I am aware of how many times I used the word “reason” in the last two paragraphs. Because the truth is, we all know our thoughts are meaningful. That’s why it’s so amusing, even cute to watch atheists think. They are like the little child who insists that he is “Helping” daddy carry the heavy board. The child’s input is of negligible impact, but he is convinced of efficacy of his efforts, all the while failing to even notice the simple fact that he could accomplish nothing if it weren’t for daddy.

3 comments:

Andy said...

First, it is pathetic that you are resorting to ad hominem attacks. Really. I thought you were better than that. (It is interesting to note that I, the atheist, am taking the higher moral ground...)

You say "If the mind truly is nothing more than mechanistic processes [...] then there is no particular reason to believe that the process of reasoning and thinking has any meaning at all."

Why? You have failed to support this. Further, consider the implications of your proposition: if your reasoning comes out of an undetermined process, it would, by definition, be unpredictable and therefore random and therefore irrational.
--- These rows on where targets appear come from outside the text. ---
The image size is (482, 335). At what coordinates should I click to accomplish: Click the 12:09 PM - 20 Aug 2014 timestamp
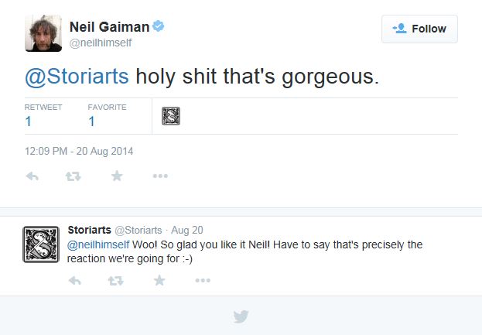click(79, 151)
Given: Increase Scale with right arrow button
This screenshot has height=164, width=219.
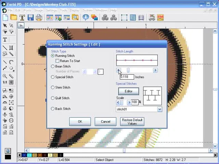Looking at the screenshot, I should [129, 102].
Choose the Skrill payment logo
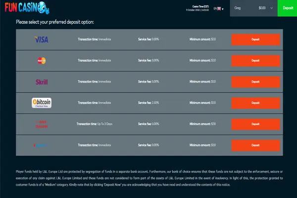The height and width of the screenshot is (198, 297). click(x=42, y=82)
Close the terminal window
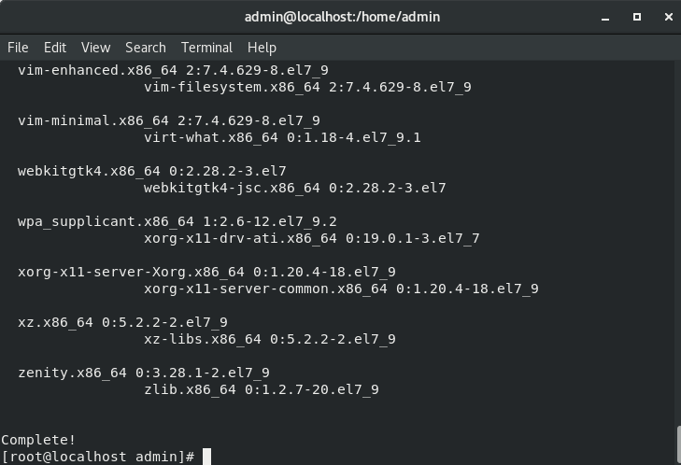 [x=668, y=17]
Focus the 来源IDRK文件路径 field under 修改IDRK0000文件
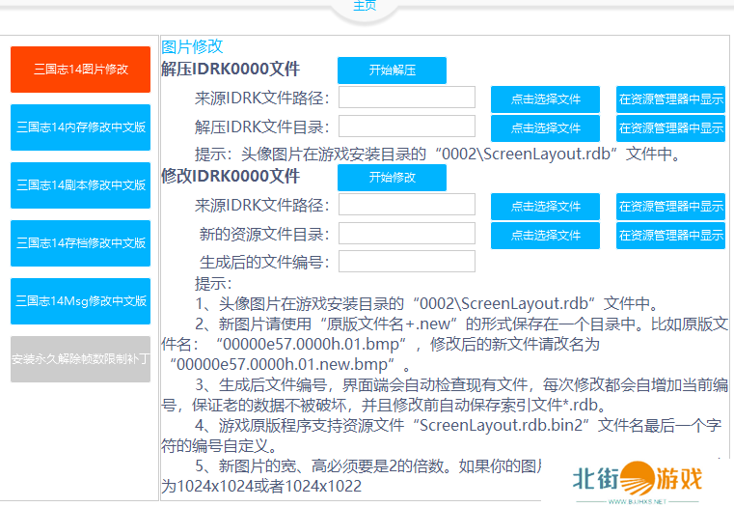Image resolution: width=734 pixels, height=507 pixels. [407, 205]
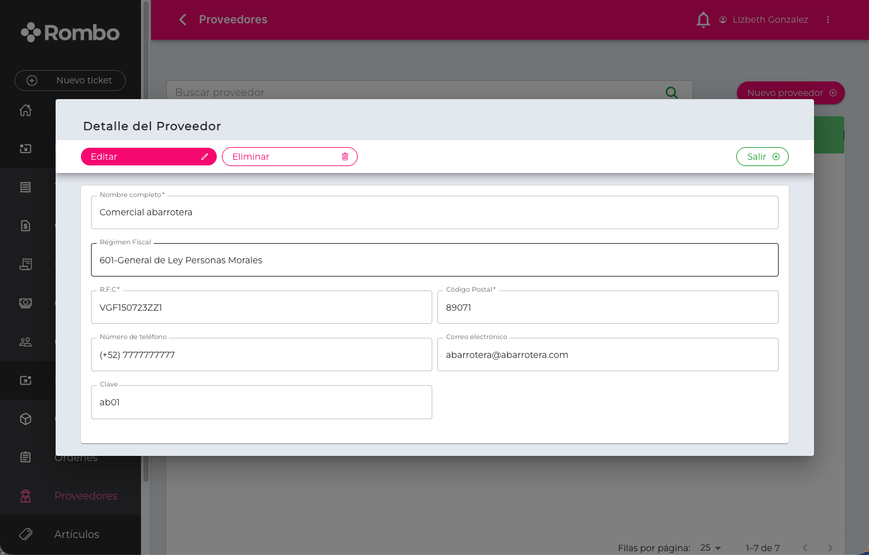Go back using the Proveedores arrow
The width and height of the screenshot is (869, 555).
(183, 20)

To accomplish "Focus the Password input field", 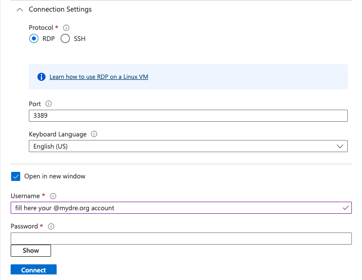I will tap(181, 239).
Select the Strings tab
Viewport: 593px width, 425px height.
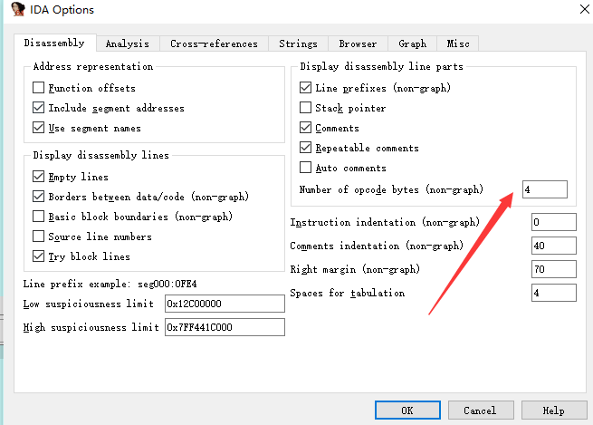(x=298, y=43)
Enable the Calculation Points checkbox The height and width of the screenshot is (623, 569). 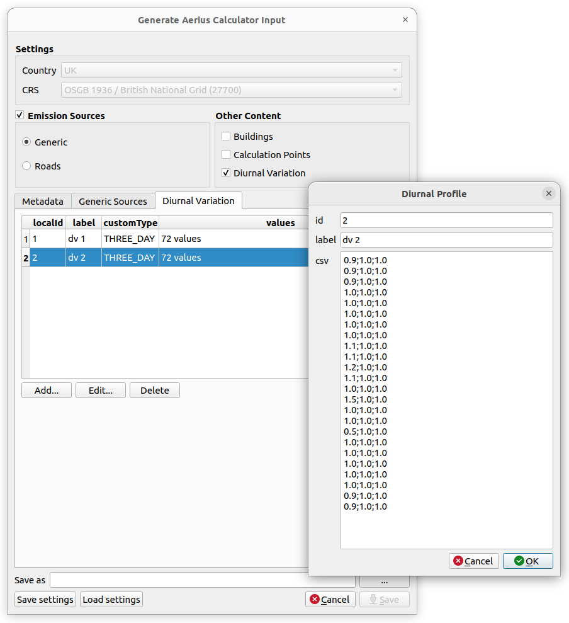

Your proposition is self-defeating.

Daniel said...

"So he reasoned in the synagogue with the Jews and the God-fearing Greeks, as well as in the marketplace day by day with those who happened to be there."
-- Acts 17:17

The strategy for dealing with unbelievers, as Paul layed out, is to reason with them as well as love them. From this post, neither are evident.

Dr. Don said...

Except that I do not believe that the mind is mechanistic, so I am not bound by those restrictions.

And Daniel, please read Paul more carefully. He (and Jesus) had a biting sense of humor and irony.